Chapter 6: Aftermath – Revenge Deal and Total Destruction 7.1 The ultimate form of the gambler’s fallacy: borrowing and the obsession with “getting back money”
If you are a rational investor, you should stop your losses and leave the market at this time and pay off your debt slowly. But Chen was already a gambler. After 519, Bitcoin did rebound. It rebounded from a low of 30,000 to 38,000. For Chen, this is more painful than losing money. "If I don't liquidate my position, I will take it back! Not only do I not lose money, I can also make money!"
This psychological suggestion of "near-miss" is the core driving force of gambling addiction. Over the next month, Chen entered a state of madness. He started taking out online loans and even lied to his parents in China that he wanted to buy a house, defrauding him of tens of thousands of yuan. He started Revenge Trading. This time, he opened the leverage to 125 times. "Since the principal is less, higher leverage must be used to recover the capital."

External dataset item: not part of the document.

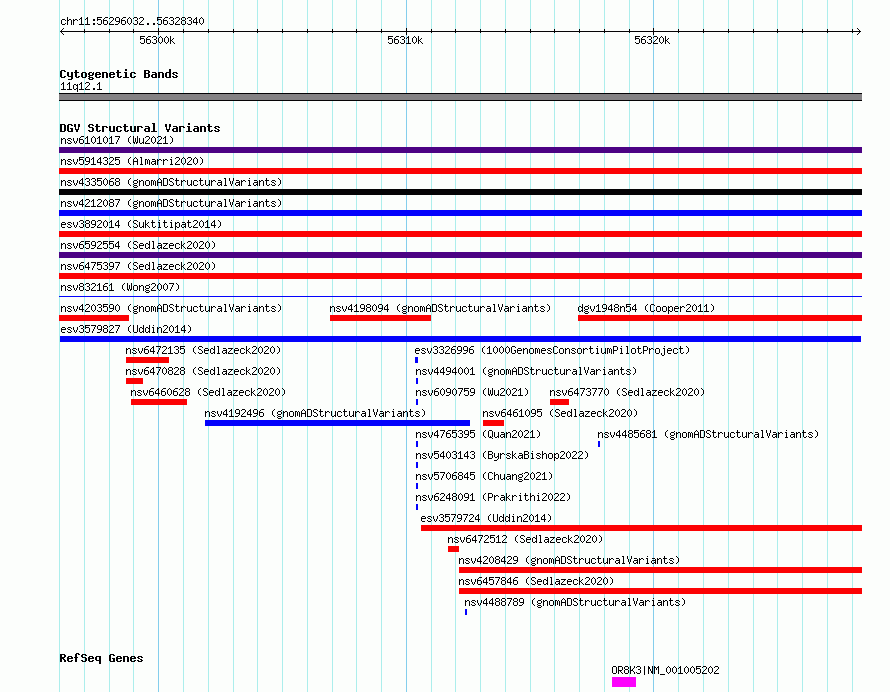Select the small red nsv6472512 variant bar
The width and height of the screenshot is (890, 692).
(x=453, y=549)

The results speak for themselves. In the volatile market after 519, the fault tolerance rate of high leverage is zero. His new funds hit zero again within days.
7.2 Echoes of social media: despair and carnival on Weibo
While Chen collapsed alone, a carnival and mourning about May 19 was going on on the Chinese Internet. On Weibo, topics such as #Bitcoin slump# and # warehouse burst became hot searches. Some posted screenshots of losses, some broadcast live on the rooftop (although most of them were jokes), and some were scolding like "Liang Xi".

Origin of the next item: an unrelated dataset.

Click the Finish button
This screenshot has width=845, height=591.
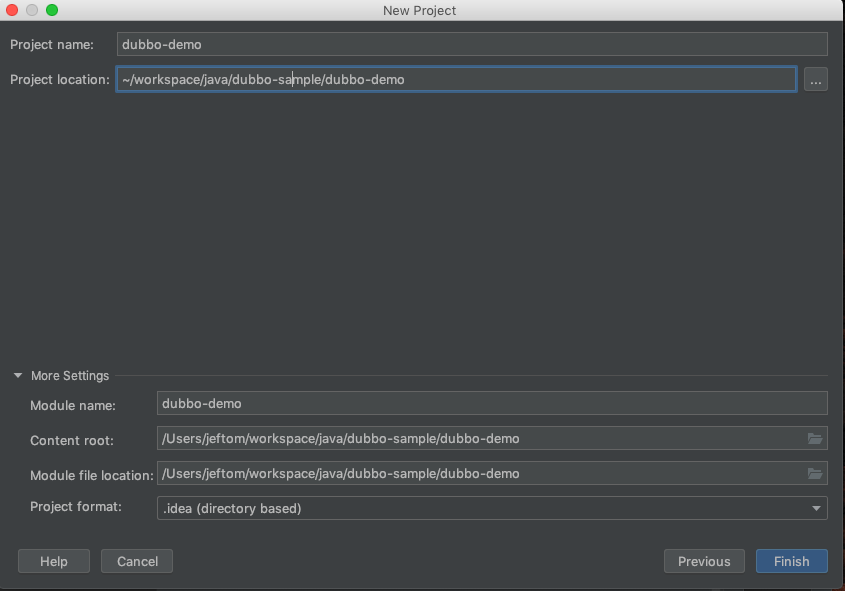791,561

Chen posted a post on Weibo, with no picture and only a few words: "The trains in Tokyo are too noisy. I want to go home." This Weibo was submerged in countless jokes and lamentations. No one responded, except for a robot selling U (Tether) who commented: "Recycle USDT at high prices, integrity first."
7.3 Ending: Death as a Social Being
Three months later. Chen moved out of his apartment in Shinjuku because he couldn't pay the rent. He moved to a more remote and cheaper area in Saitama Prefecture. His company received collection calls from credit card companies and lending platforms. He resigned, or was persuaded to quit. He did not return home because he was too embarrassed to face his parents. He started working as a manual laborer in Tokyo, delivering food, and traveling through the veins of the city like a ghost.
He deleted Binance and deleted Twitter. But he still buys Strong Zero at convenience stores. Whenever he passes by an electronics store and sees financial news on TV and mentions that Bitcoin has risen or fallen again, his hands still tremble unconsciously. The high-spirited engineer "Chen" died in the 4.5-meter room filled with the smell of alcohol and the sound of trams on the rainy night of May 19, 2021.
Conclusion and Reflection: The system always wins
Chen’s story is not an exception. He is the epitome of hundreds of thousands of liquidated accounts during the 519 incident.
Through an in-depth analysis of this case, we draw the following conclusions:
The inevitability of probability: High leverage (>20x) is mathematically destined to zero because it cannot withstand the standard deviation fluctuations in Brownian motion. Predatory nature of the system: Centralized exchanges (CEX) actually constitute an unfair game for retail investors by providing a full position model, high leverage, and "technical failures" at critical moments. The complicity of the environment: the survivor bias of social media (Ryoxi Mythology), the oppression of the physical environment (narrow spaces in Tokyo), and addictive substances (alcohol), together create a perfect closed loop that turns rational people into gamblers.
In the seemingly decentralized free world of cryptocurrency, retail investors have not gained freedom. Instead, they become sacrifices in a liquid feast. As the old casino proverb goes: "If you sit down for ten minutes and don't know who the fool is, you are the fool."